But if an external time against which we could measure the
rate of flow of our own time did exist then we would only be
pushing the problem further back rather than resolving it. Surely
if time by its nature flows, then why should this external time not
flow also? In which case we are back to the problem of needing
a further, even more fundamental, time scale against which to
measure the rate of flow of external time, and so on in a neverending
hierarchy.
Just because we are unable to talk about a rate of flow of time
does not mean that time does not flow at all. Or maybe time is
standing still while we (our consciousness) are moving along it
(we are moving towards the future rather than the future coming towards us). When you look out of the window of a moving train
and observe fields rushing by you ‘know’ that they are standing
still and that it is the train that is moving. Likewise, we have the
strong subjective impression that the present moment (what we
call now) and an event in our future (say next Christmas) move
closer together. The time interval separating the two moments
shrinks. Whether we say that next Christmas is moving closer to
us or that we are moving closer to next Christmas amounts to the
same thing: we feel that something is changing. So how come
most physicists argue that even this idea is not valid?
Strange as this may sound, the laws of physics say nothing
about the flow of time. They tell us how things like atoms, pulleys,
levers, clocks, rockets and stars behave when subjected to different
forces at certain instants in time, and if given the status of a system
at a particular moment the laws of physics provide us with the
rules for computing its likely state at some future time. Nowhere,
however, do they contain a hint of flowing time. The notion
that time passes, or moves in some way, is completely missing in
physics. We find that, like space, time simply exists; it just is.
Clearly, say most physicists, the feeling we have that time flows is
just that: a feeling, however real it may seem to us.

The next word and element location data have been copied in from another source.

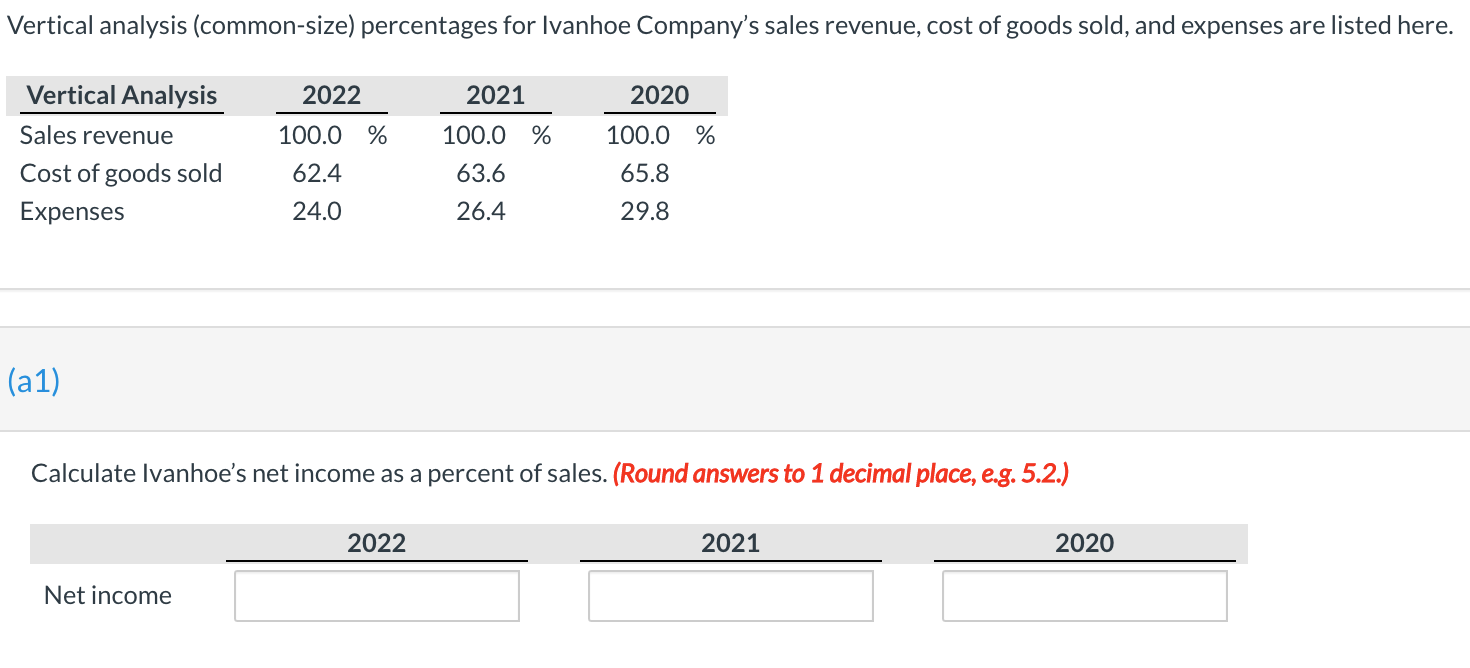Viewport: 1470px width, 668px height.
Task: Click the percent sign next to 2020 sales revenue
Action: tap(706, 135)
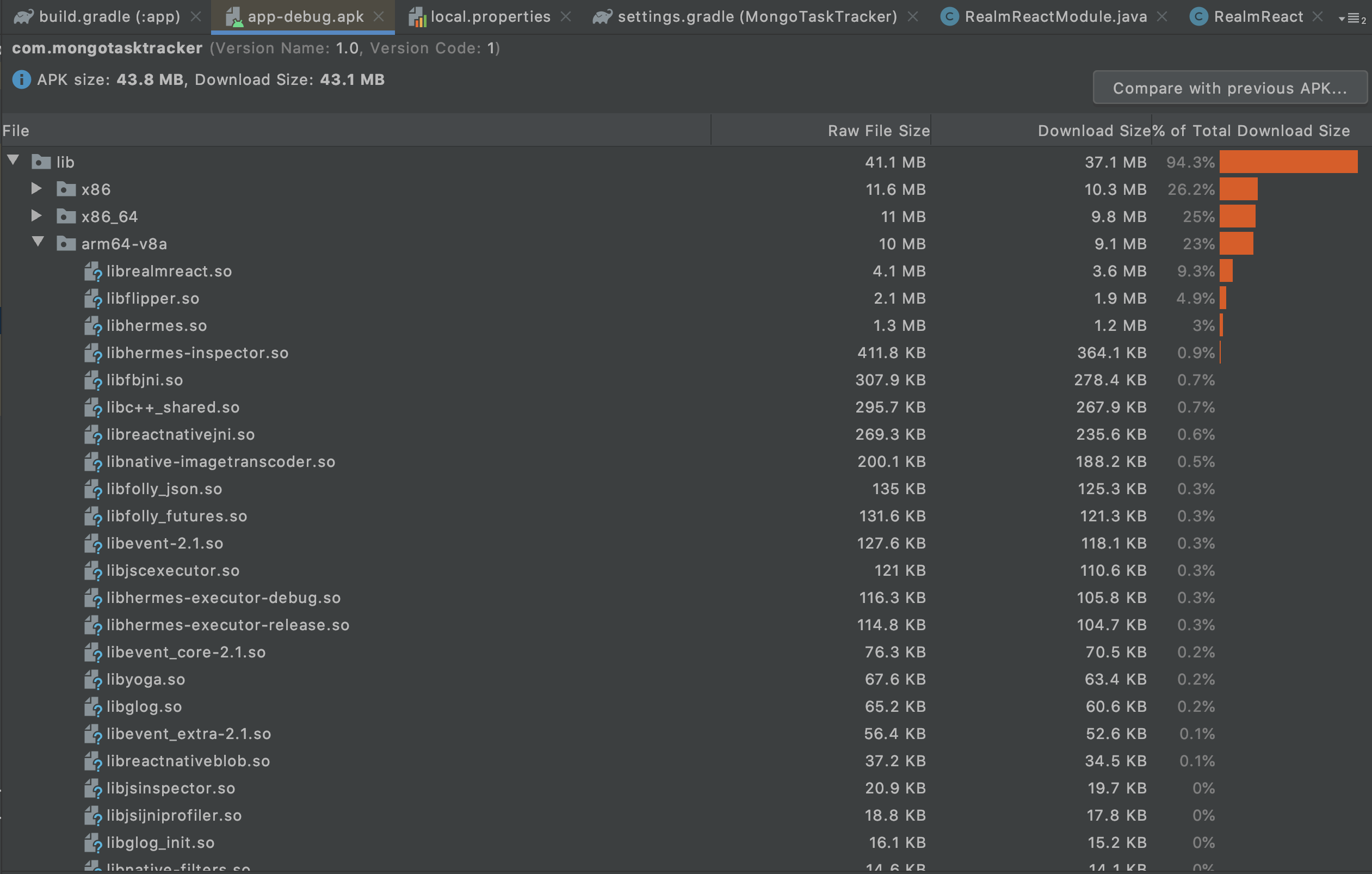Click the chart icon on local.properties tab
This screenshot has width=1372, height=874.
[417, 16]
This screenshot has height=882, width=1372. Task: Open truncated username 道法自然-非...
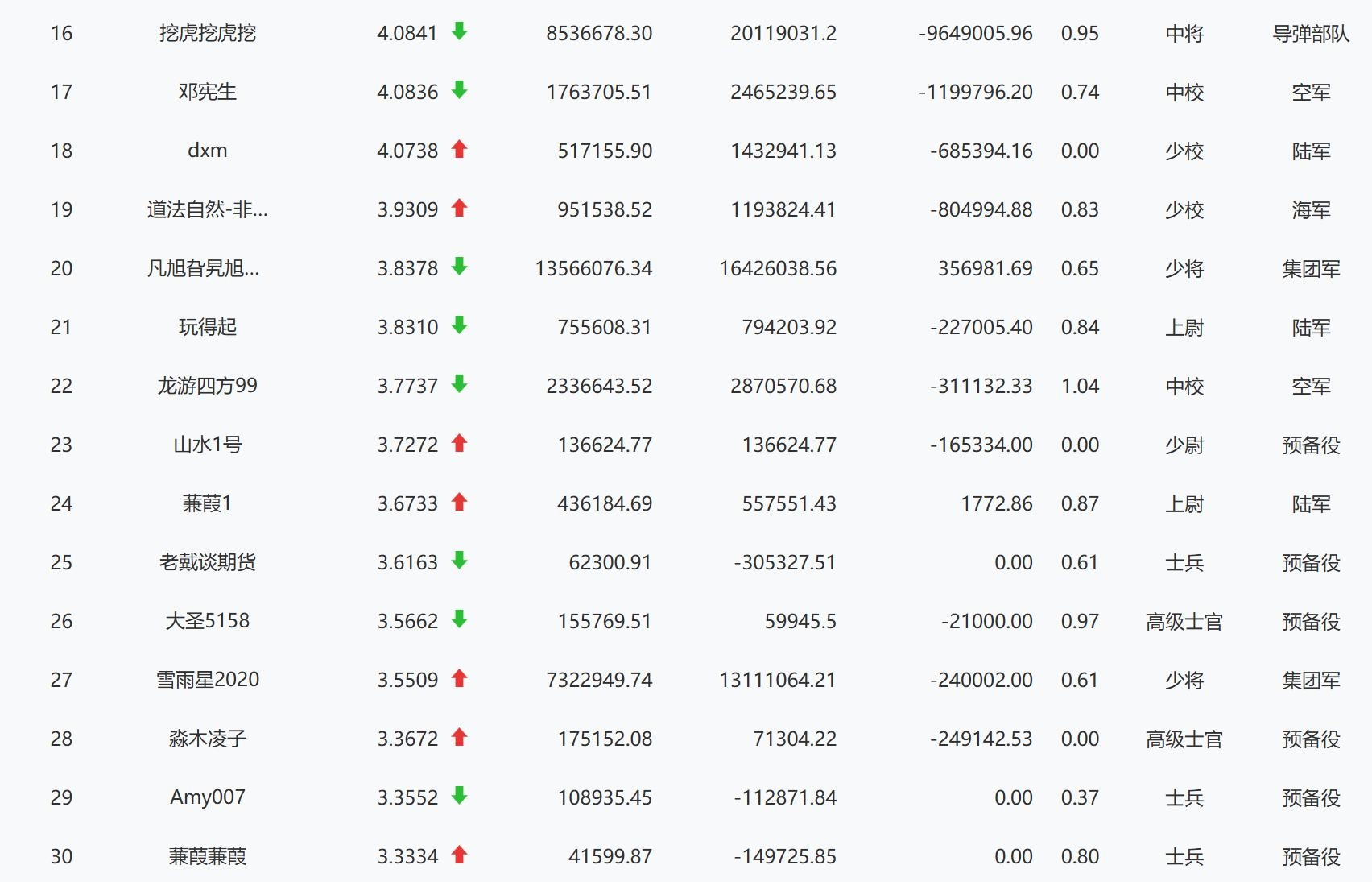click(208, 209)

What science is unable to provide at the moment is an
explanation for where this strong sense we have of passing time
and a changing present moment comes from. Some physicists and
philosophers are convinced that there is something missing in the
laws of physics. I will not go as far as to say that I subscribe to this
view, but I do believe we will only make progress when we have
a better understanding of how our own consciousness works, and
hence why we feel the passage of time.
I should mention that no less an authority than Einstein
himself held the view that the flow of time is illusory and even
expressed it when trying to console the bereaved widow of a close
friend of his, stating that she should take comfort in the knowledge
that the present moment is no more special than any other in the
past or the future; all times exist together.